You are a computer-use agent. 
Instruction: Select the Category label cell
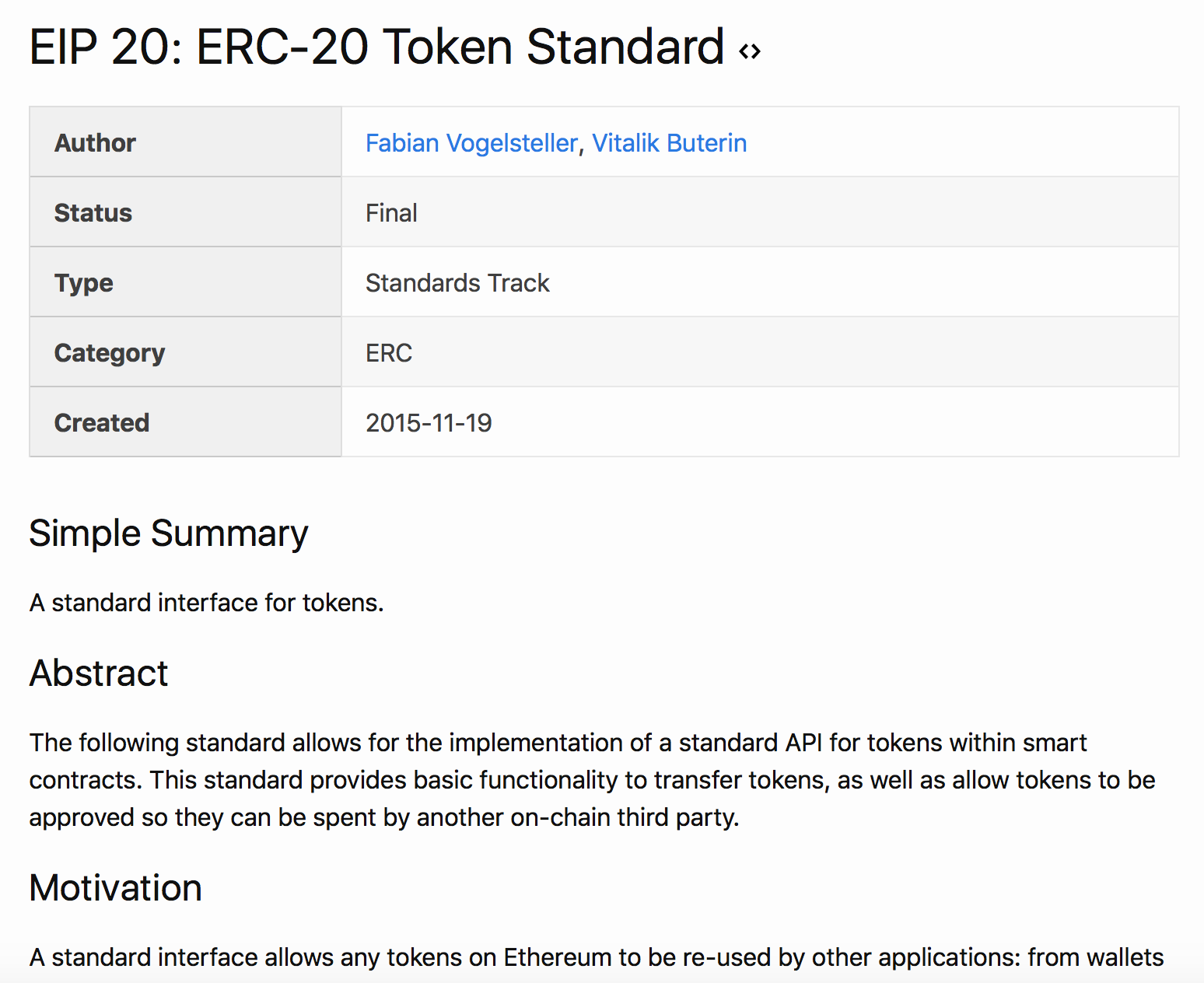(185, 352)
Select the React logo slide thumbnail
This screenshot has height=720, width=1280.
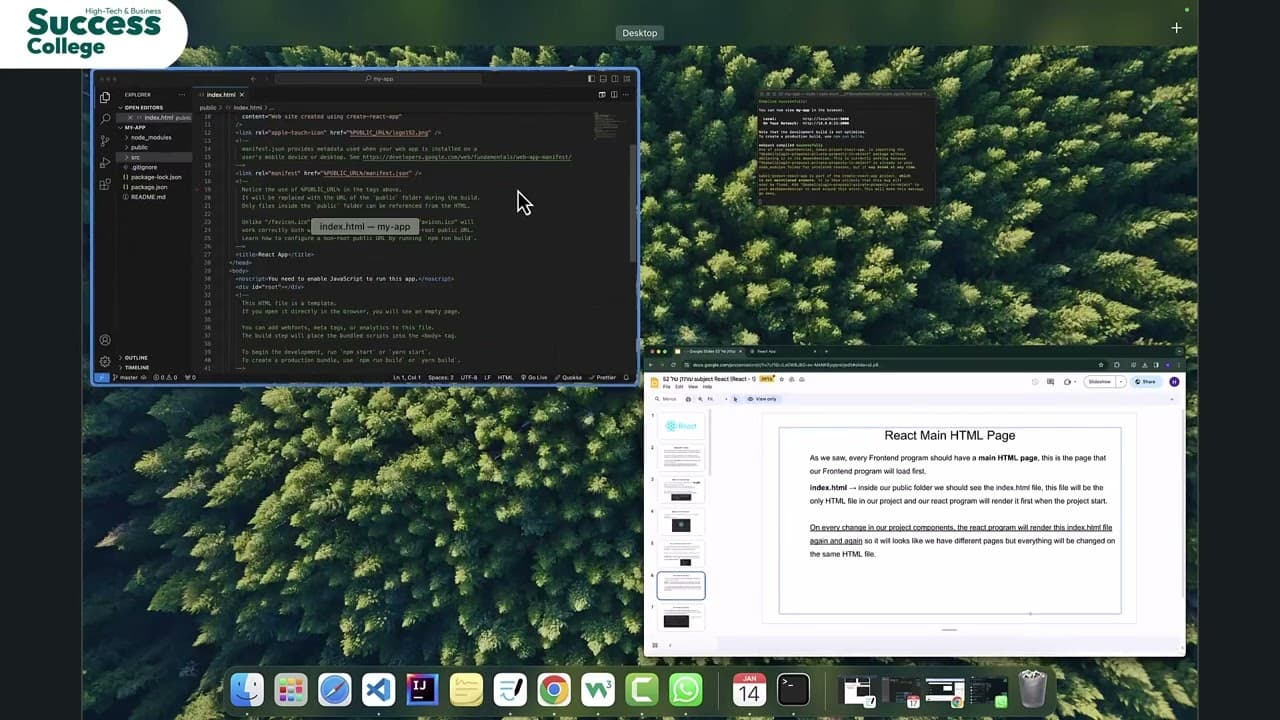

···

- [ENUNCIADO DA TAREFA]
Reescreva todas as linhas do material, sem omitir nenhuma, multiplicando por 1,15 cada coordenada das respostas e arredondando para números inteiros, com metades para cima. Deixe as imagens de fora.

- [RESPOSTA DO EXERCÍCIO]
You are a computer-use agent. 
Instruction: Select the Category label cell
(213, 405)
Select the React logo slide thumbnail
This screenshot has height=720, width=1280.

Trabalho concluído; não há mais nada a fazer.